Three years ago, Rodrigo Duterte was elected largely on the basis that he wasn’t Benigno Aquino III and wasn’t the “presidential type,” and somehow that would have added up to him doing the right thing for the Philippines.

Duterte is not on the ballot this time. Yet his brash manners and trash language defined Monday’s midterm elections. A key theme has been the danger of believing in false messiahs. It’s a spectacle of dynastic convolutions, plot advances, competing loyalties and thematic machinations.

Official results from the Commission on Elections are expected in the coming days. Particularly there are few things to ponder as administration-aligned candidates are giving a boost to Duterte’s hold on power.

  • Delay in mailing of ballots for overseas absentee voters was caused by the slow release of funds from Manila. Notices were issued by consulates and embassies for voters to personally claim ballots at their expense, further to the disenfranchisement of many.
  • Historic recorded number of breakdowns and errors in electronic voting machines. Glitches were experienced on more than 400 voting machines, triple the quantity encountered in 2016. In some areas, the memory cards allotted to transmit the votes were malfunctioning.
  • Vote transmission rate was down with an seven-hour gap for the first to the second batch of results. Even, the program that was supposed to push data from the  transparency server had technical problems.
  • The incumbent president accepts vote buying as a norm in Philippine elections. Reportedly, there were sample ballots with names of candidates fastened with cash and distributed to voters.
  • Law enforcement officers were actively campaigning against progressive party-lists and promoting administration-backed senatorial candidates. Police were illegally distributing pamphlets to discredit Bayan Muna and Kabataan party-list groups.

 

Blatant is the Duterte regime’s attack on  the Filipino people, compounded by technology and weaponized legal means. Lost in translation are the actual votes of the electorate.

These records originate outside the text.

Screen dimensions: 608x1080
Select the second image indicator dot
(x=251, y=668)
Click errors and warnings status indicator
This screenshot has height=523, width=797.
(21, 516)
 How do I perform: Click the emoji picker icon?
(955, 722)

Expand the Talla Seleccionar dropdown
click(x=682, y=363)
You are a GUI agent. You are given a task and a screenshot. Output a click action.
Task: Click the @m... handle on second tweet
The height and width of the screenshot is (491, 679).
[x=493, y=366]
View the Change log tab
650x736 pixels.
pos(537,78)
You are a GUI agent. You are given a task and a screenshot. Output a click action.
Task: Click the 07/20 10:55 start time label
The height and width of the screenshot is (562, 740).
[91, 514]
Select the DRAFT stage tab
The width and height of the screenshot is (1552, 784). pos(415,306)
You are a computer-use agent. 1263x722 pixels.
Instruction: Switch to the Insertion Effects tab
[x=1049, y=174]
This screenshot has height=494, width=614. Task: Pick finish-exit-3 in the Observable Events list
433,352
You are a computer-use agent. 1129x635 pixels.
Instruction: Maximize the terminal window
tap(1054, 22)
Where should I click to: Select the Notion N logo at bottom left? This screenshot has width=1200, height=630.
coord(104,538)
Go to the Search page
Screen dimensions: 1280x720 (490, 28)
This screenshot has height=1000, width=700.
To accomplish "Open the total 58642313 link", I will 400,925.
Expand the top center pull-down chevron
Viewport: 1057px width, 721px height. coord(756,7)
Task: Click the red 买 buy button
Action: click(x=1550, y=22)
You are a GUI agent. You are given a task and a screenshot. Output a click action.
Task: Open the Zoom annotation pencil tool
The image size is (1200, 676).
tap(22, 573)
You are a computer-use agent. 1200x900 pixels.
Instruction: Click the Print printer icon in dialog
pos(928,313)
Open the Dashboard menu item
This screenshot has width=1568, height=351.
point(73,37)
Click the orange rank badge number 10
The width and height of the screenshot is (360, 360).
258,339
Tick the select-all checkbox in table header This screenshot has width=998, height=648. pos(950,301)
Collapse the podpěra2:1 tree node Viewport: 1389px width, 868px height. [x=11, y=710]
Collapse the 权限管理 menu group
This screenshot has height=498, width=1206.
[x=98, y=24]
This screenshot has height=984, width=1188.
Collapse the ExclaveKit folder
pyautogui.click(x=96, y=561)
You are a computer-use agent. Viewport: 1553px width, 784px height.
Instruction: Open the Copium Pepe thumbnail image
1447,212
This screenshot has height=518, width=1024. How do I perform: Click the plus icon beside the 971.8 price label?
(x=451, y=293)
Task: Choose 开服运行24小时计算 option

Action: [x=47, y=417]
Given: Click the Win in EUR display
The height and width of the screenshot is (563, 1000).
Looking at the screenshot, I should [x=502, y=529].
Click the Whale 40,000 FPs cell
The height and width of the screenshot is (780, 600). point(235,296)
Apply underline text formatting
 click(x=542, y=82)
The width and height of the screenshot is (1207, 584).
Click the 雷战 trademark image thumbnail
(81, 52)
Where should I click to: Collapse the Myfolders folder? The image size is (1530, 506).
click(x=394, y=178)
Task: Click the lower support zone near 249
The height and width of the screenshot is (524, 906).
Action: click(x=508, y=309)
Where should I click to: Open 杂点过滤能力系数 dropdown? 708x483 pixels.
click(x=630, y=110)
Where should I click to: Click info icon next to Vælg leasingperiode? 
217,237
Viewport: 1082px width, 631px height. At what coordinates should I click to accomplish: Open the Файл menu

On the final reckoning, while there is no doubt the need to question the general conduct and results of the elections, we must hold on to the reality that the people cannot vote their way towards genuine social change.

BAYAN-Canada asserts that our political participation goes beyond the ballot box. We have to shake ourselves out of this and shift the conversation to addressing the basic needs of the common people. Blame not the voters; it is the system that is flawed so the system needs to be changed.

This can be done by winning political power, not merely through the electoral process, but by organizing large proportions of the populace (including minority voters and more importantly, the significant number of disenfranchised non-voters) to raise their consciousness in building a mass movement for national freedom and democracy with a socialist perspective.

Vote for genuine agrarian reform!
Vote for national industrialization!
Vote for independent foreign policy!
Vote for just and lasting peace in the Philippines!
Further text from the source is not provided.